Imagine you’re one of the best video game designers in the world. You work for Atari in 1982, when the company’s 2600 console has an over 80% share of the video game market. You’re given a project that normally takes 6 months and asked to do it in 5 weeks. It’s going to be released worldwide. Steven Spielberg, hot off the success of his new movie E.T. is going to help sell it. It’s expected to be a bestseller, and there’s a lot of money riding on the fact that it will be. Five weeks sounds like an insane amount of time, but hey – you’re the best. You can do, right?
So you install some of the necessary equipment in your own home so you can, as you know you should, work unrealistic hours. You work to the point where the hours blur and day and night lose all meaning. You come out of your foxhole with his game, confident you pulled it off.
But then the game doesn’t sell. It doesn’t meet the outsized expectations. Atari’s stock drops like a diver, the splash violent and unmissable. From that point on, everyone will blame your 5-week mistake. The remaining copies of the game will be buried in a landfill in New Mexico. You’re out of a job – the best one you ever had – and slowly this urban myth takes on a life of its own: that your game was so bad it ended an entire juggernaut of a company in Atari. It’s so bad, they will say, the the only way to remove the stain is to bury it.
You’re Howard Scott Warshaw, and your game designer career is over.
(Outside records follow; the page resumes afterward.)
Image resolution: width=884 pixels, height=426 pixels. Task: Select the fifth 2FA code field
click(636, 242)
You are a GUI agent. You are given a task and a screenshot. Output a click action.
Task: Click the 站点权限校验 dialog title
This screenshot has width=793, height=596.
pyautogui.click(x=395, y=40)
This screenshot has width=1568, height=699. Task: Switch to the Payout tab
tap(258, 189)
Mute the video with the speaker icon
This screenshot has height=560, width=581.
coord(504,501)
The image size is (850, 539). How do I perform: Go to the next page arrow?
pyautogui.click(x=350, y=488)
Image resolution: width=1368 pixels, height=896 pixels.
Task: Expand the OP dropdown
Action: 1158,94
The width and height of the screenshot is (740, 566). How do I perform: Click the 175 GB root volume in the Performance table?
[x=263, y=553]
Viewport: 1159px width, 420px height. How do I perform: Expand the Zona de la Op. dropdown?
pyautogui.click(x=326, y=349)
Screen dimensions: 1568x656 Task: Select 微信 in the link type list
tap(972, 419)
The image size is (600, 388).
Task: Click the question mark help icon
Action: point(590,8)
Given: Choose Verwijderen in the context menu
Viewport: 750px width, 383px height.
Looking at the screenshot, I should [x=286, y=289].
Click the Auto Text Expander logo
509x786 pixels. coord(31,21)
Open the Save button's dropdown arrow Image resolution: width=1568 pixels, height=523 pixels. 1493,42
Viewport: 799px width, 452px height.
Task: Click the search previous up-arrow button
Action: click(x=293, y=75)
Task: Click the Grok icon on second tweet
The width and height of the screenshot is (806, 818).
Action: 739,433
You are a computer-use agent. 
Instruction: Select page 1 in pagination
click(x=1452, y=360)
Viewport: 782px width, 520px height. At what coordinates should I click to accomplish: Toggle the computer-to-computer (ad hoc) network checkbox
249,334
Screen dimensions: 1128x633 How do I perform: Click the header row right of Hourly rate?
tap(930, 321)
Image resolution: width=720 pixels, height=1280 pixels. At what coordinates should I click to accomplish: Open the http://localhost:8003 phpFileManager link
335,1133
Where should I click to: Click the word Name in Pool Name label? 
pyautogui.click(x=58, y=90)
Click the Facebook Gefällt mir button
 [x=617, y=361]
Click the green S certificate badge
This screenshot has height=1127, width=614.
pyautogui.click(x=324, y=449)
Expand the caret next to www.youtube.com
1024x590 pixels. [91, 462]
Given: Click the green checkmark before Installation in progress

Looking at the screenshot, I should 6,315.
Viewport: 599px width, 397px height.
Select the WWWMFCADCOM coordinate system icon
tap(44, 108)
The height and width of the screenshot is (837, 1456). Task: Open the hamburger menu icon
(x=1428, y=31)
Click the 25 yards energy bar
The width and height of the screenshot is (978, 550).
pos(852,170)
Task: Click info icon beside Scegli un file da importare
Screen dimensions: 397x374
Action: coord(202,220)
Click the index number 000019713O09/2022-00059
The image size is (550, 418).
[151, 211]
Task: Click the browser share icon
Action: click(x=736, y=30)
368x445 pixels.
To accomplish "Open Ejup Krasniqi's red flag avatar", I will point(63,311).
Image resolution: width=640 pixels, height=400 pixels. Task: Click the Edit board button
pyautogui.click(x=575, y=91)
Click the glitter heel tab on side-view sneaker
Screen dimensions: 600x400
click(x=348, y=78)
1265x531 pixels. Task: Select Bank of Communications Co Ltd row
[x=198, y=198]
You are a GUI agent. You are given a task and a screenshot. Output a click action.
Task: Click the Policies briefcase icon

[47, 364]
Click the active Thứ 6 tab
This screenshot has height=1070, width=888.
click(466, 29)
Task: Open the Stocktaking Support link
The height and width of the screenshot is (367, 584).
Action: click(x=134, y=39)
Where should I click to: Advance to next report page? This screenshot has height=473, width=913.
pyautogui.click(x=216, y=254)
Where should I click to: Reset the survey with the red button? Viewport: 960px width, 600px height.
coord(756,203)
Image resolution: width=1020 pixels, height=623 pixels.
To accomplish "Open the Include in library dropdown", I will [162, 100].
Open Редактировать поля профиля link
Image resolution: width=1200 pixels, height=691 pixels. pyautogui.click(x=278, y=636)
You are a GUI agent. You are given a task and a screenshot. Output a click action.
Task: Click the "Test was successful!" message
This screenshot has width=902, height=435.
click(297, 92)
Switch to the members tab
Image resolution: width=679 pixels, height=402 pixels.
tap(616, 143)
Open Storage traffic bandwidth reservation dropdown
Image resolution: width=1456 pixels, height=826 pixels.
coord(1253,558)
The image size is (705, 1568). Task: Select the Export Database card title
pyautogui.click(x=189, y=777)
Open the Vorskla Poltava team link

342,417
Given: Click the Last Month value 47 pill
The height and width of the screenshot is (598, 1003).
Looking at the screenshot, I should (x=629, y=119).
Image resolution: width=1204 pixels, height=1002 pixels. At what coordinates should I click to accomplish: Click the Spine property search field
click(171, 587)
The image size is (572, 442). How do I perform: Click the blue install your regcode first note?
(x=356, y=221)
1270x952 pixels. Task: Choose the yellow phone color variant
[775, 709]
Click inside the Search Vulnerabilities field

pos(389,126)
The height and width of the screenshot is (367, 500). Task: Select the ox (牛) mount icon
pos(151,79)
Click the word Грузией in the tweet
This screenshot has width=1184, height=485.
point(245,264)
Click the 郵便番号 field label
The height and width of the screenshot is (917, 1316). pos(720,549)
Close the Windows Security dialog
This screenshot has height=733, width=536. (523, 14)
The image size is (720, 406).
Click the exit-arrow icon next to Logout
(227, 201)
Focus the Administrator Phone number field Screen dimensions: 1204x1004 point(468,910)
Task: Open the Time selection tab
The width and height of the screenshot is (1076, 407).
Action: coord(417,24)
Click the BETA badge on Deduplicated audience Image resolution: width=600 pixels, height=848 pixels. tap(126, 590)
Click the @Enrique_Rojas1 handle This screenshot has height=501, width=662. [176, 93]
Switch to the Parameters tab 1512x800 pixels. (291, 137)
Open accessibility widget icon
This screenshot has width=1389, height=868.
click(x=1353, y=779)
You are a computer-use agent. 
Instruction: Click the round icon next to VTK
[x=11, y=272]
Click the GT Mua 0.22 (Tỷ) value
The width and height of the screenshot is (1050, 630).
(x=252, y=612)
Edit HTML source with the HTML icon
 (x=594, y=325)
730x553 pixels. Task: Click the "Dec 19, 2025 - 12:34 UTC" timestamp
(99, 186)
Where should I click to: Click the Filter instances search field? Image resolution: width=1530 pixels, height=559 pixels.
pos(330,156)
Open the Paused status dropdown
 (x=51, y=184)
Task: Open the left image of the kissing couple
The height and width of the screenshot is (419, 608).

The one thing you could do better than anybody is now the worst thing you ever did.
But let’s back up: Zak Penn’s Atari: Game Over is a pretty entertaining and incredibly fascinating documentary about a central question: where exactly were all those Atari E.T. games buried? Could they possibly be dug up? But pulling on those questions reveals strands that even Penn didn’t anticipate. While part of the documentary goes to New Mexico to meet with a variety of people about where exactly this burial may have taken place, the far more interesting part is about why this urban myth needs to be answered. There are many interviews with a variety of people who know and love video games, including the co-designer of the original Microsoft X-Box, Seamus Blackley, and Earnest Cline, the writer of the best-selling and soon-to-be-adapted-into-a-movie novel Ready Player One.
The documentary takes the idea that E.T. is a game so bad it could kill the unstoppable Atari, and removes the hyperbole from the facts. No, the game didn’t kill the company. Atari ate itself with far more costly decisions than any one game. But in following the history of Atari and how it came to be so dominant (the film paints the picture: imagine X-Box and Playstation combined – that’s how big Atari was), we get to meet some of the people who built this wave in the first place. And one of the most interesting characters in all of this is Howard Scott Warshaw. It’s pretty clear this guy is incredibly talented – he’s only designed some of the best and best-selling Atari games, after all – which makes his martyrdom for the E.T. game all the more heartbreaking.
And here’s the beauty of this story: you will find yourself rooting for HSW. You might even find yourself a little choked up when HSW arrives in New Mexico, and is able to get back some of the credit he never got 33 years ago. The fans know how much of a legend he is. It gives HSW a chance to relive his glory days, reveal the dark period that followed, and then experience a beautiful, bittersweet kind of redemption when that landfill is finally opened and the truth is revealed.
Atari: Game Over is now showing on Netflix.